Influence of Solid-State Diffusion during Equilibration on Microstructure and Fatigue Life of Superalloy Wide-Gap Brazements

Abstract

The influence of solid-state diffusion-controlled solute-loss into additive powder particles (APPs), as determined by particles size, during the equilibration stage of wide-gap brazing, on microstructure and fatigue behavior of a brazed aerospace superalloy was studied. The results, which experimentally confirm previously reported numerical model simulation results, show that, in order to avoid degradation of fatigue life of wide-gap brazement, adequate solute-loss into the APPs, which is necessary to prevent their complete melting, but has not been generally considered, is imperative.

Precipitation-strengthened cast nickel-based superalloys are used for manufacturing hot-section components of aero and land-based gas turbine engines, because of their remarkable high temperature mechanical strengths and hot-corrosion resistance. The demand for higher efficiencies, which require turbine engines to operate at higher temperatures, has led to increased degradation of engine components through higher levels of creep, fatigue, and oxidation. It is generally more economically attractive to repair damaged parts instead of going for a complete replacement. Traditional repair techniques, such as welding, are commonly used in the repair of many superalloy components. However, precipitation-strengthened cast nickel-based superalloys, like Inconel 738 (IN 738), are generally difficult to weld because of their high susceptibility to weld cracking.[1–6] Wide-gap brazing is an alternate technique for joining and repairing gas turbine engine components made of difficult-to-weld superalloys.[7–11] The technique often involves the use of composite powder mixture as the interlayer material. The powder mixture consists of regular brazing filler alloy powder that contains melting point-depressant (MPD) solute and an additive powder alloy that is essentially free of the MPD solute, usually the base-alloy powder. The use of the powder mixture reduces undesirable liquid-phase erosion of the base material and also enables desirable enrichment of the joint region with the base-material alloying element for enhanced joint properties.

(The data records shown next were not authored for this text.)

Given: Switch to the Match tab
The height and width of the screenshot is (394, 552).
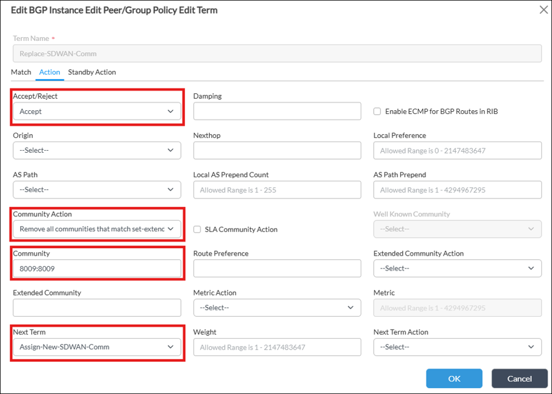Looking at the screenshot, I should pos(21,72).
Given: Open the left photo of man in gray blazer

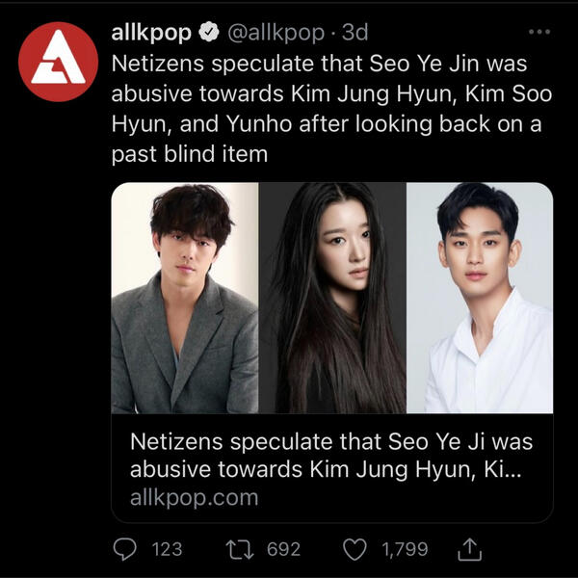Looking at the screenshot, I should [185, 299].
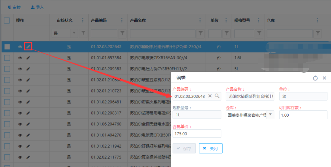Toggle the select-all checkbox in table header

[7, 21]

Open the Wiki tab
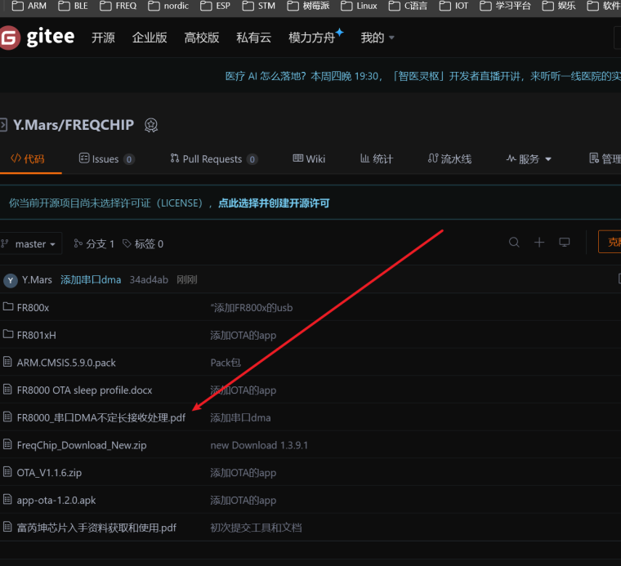pyautogui.click(x=309, y=159)
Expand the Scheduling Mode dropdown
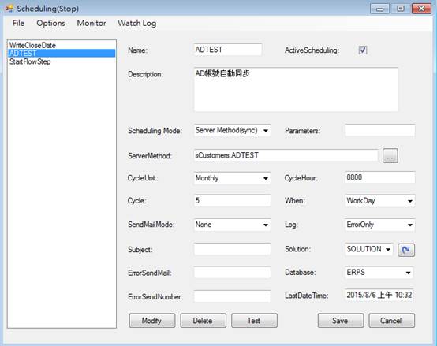 tap(233, 130)
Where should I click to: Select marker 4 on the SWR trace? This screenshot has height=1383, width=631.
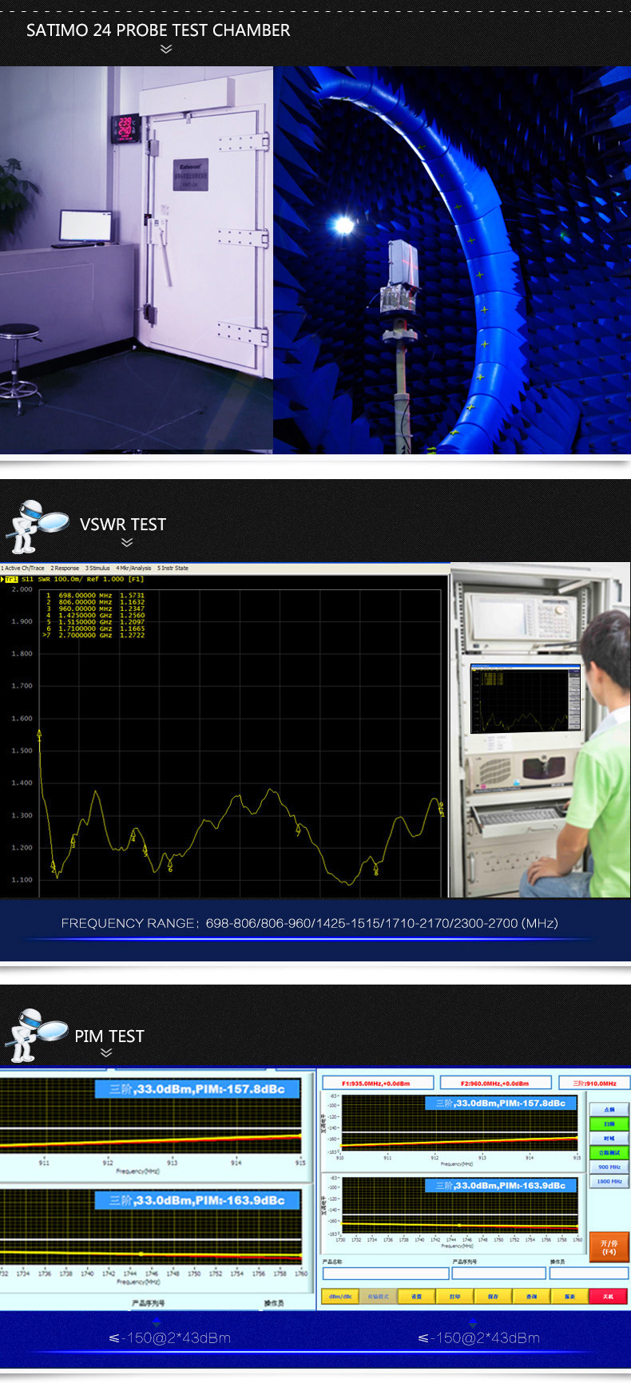pyautogui.click(x=133, y=838)
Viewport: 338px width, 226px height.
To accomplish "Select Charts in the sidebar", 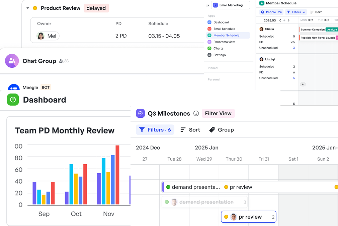I will click(x=218, y=48).
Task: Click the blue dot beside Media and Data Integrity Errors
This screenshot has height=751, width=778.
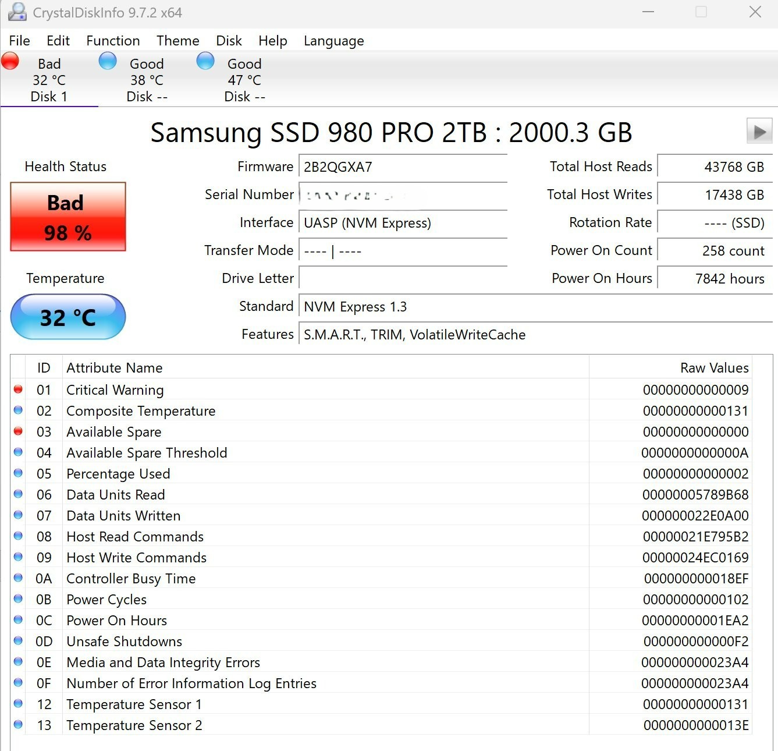Action: coord(18,662)
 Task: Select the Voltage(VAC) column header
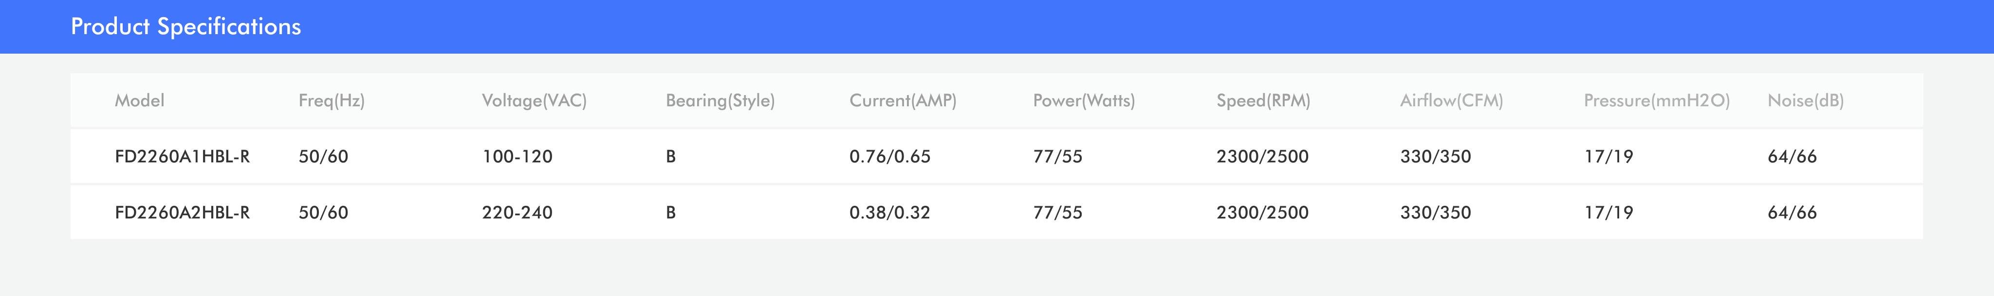[534, 101]
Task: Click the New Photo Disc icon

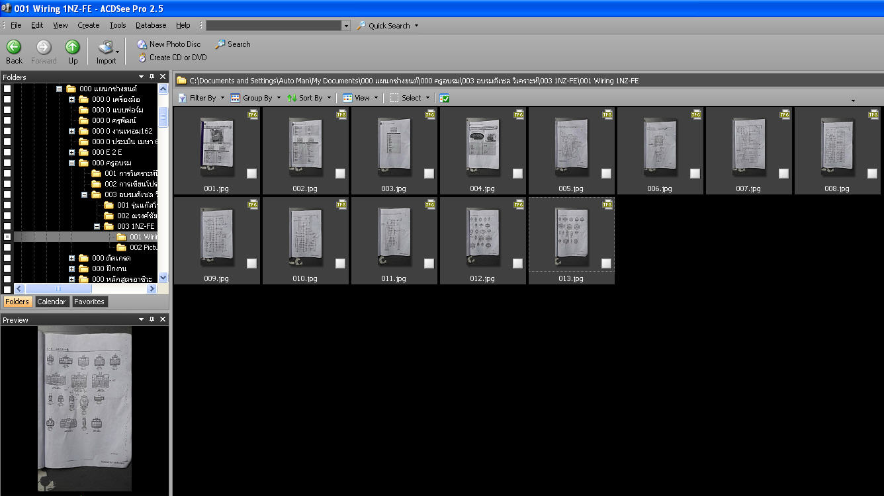Action: click(x=142, y=44)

During wide-gap brazing, the brazing powder particles (BPPs), which normally have a lower melting temperature than that of the additive powder particles (APPs), melt completely, which in turn produces solutal melting of the APPs. It is generally assumed that APPs only undergo partial melting during wide-gap brazing. The main thrust for the solutal melting of the APPs into the surrounding molten brazing filler alloy is to reduce the concentration of the MPD solute in the liquid to the equilibrium liquidus value at the brazing temperature. In analytic brazing models, this equilibration process is often assumed to exclusively involve the addition of solvent element from the solid powder particles to the surrounding liquid without concomitant transfer of the MPD solute from the liquid into the particles by solid-state diffusion within the particles.[12] This is due to the difficulty in modeling simultaneous solid-state solute-transport within APPs and their melting by the surrounding liquid. Nevertheless, a recent more rigorous and robust numerical modeling of the process has shown that equilibration of the liquid occurs not only by solutal melting of the APPs but also through solid-state diffusion-controlled solute-loss from the liquid into the APPs.[13] The analysis shows that for a given volume ratio of APPs to BPPs, the extent of solutal melting of the APPs is influenced by the extent of the solute-loss into the APPs. A factor that significantly influences the extent of solute-loss is the size of the APPs. Accordingly, the main objective of the current research, is to study the extent of solute-loss effect, as determined by the size of APPs, on the microstructure and fatigue life of a wide-gap brazement of IN 738 superalloy, and the results of the study are reported and discussed in this communication.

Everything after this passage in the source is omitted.